Endo “has taken significant steps over the years to combat misuse and abuse” and its decision to remove Opana ER doesn’t mean it is no longer safe or effective when taken as prescribed, the company said in its statement. The manufacturer said it plans to work with the FDA to minimize disruption in treatment for patients.

Top Priority

FDA Commissioner Scott Gottlieb said last month that the FDA believes it has the legal authority to look at not just opioid drugs’ risks and benefits in legitimate patients, but also at the drugs’ potential for illicit use. He has said the opioid crisis would be the agency’s top priority, and he set up a steering committee to explore policies to reduce opioid use.
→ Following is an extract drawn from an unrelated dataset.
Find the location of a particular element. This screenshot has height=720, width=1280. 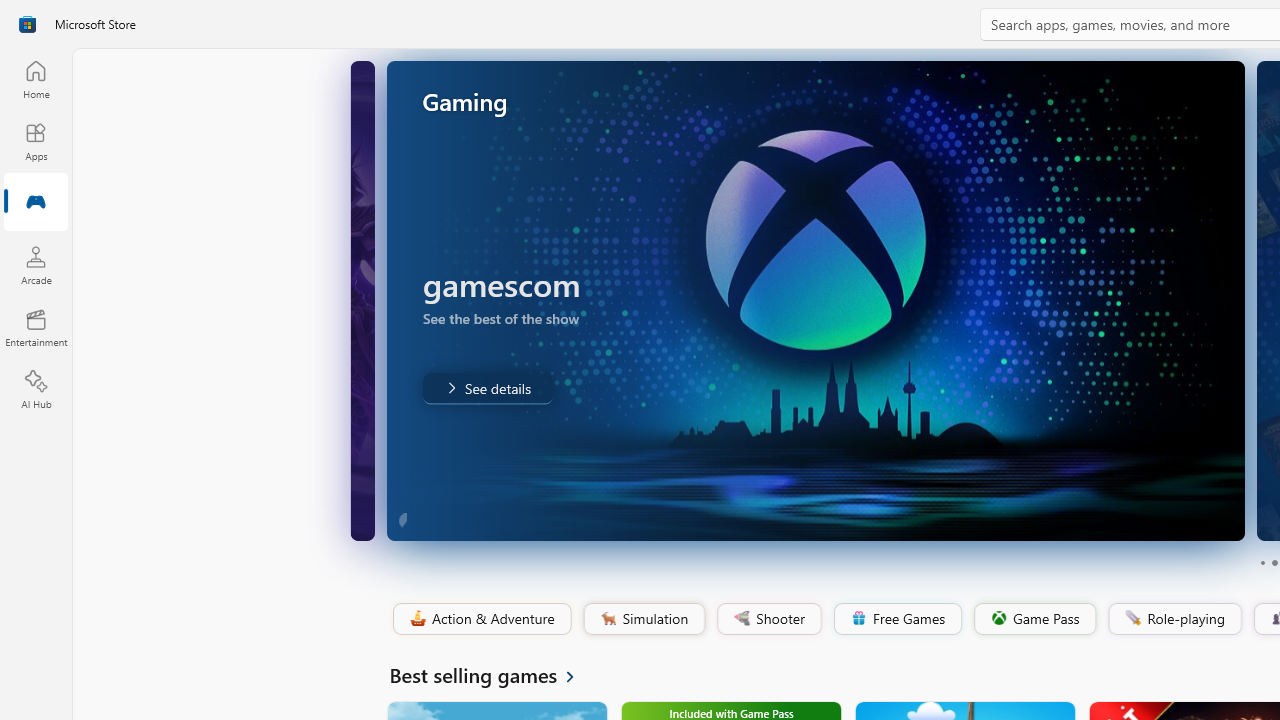

'Arcade' is located at coordinates (35, 264).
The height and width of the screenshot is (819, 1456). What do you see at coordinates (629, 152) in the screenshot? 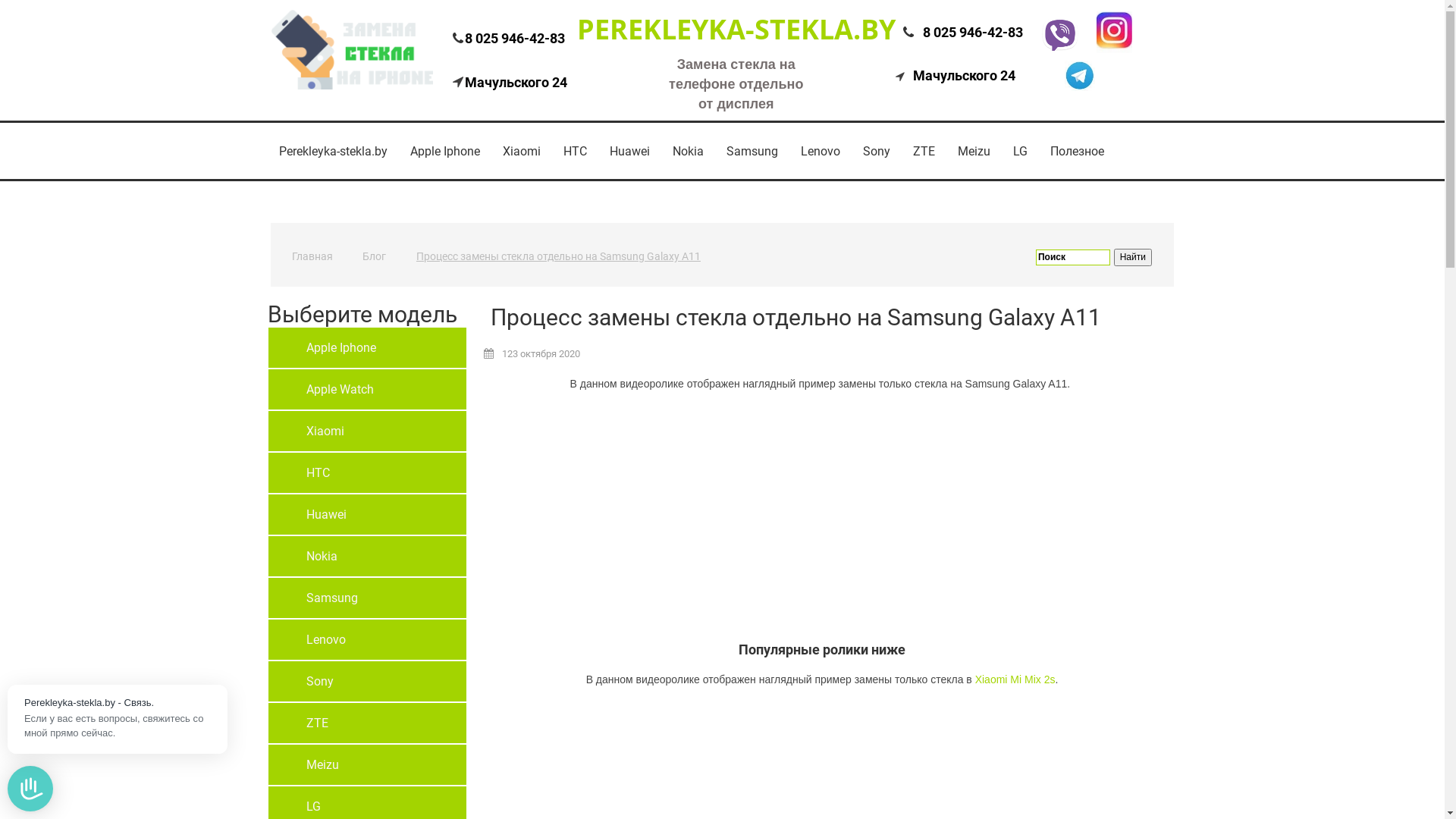
I see `'Huawei'` at bounding box center [629, 152].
A broader push against opioid abuse is beginning to get traction in the U.S. More than 20 states, counties and cities have sued drug companies in the past year, claiming they fueled a public-health crisis with misleading marketing and aggressive distribution of opioids. And the Trump administration has its own panel, with Health and Human Services Secretary Tom Price in Tennessee on Thursday learning more about the crisis.

Economists at Goldman Sachs estimated in a note Thursday that the total cost of the opioid epidemic for the U.S. economy was $78.5 billion in 2013. The Great Recession likely worsened the drug crisis, but the growth in opioid deaths preceded the economic downturn connected to the 2008 housing bust, according to the report.

“State-level data suggest that while the recession worsened the opioid epidemic, longer-run economic trends and non-economic factors were probably more important,” the Goldman economists wrote. “After all, the crisis predated the recession and has continued unabated as the unemployment rate has declined.”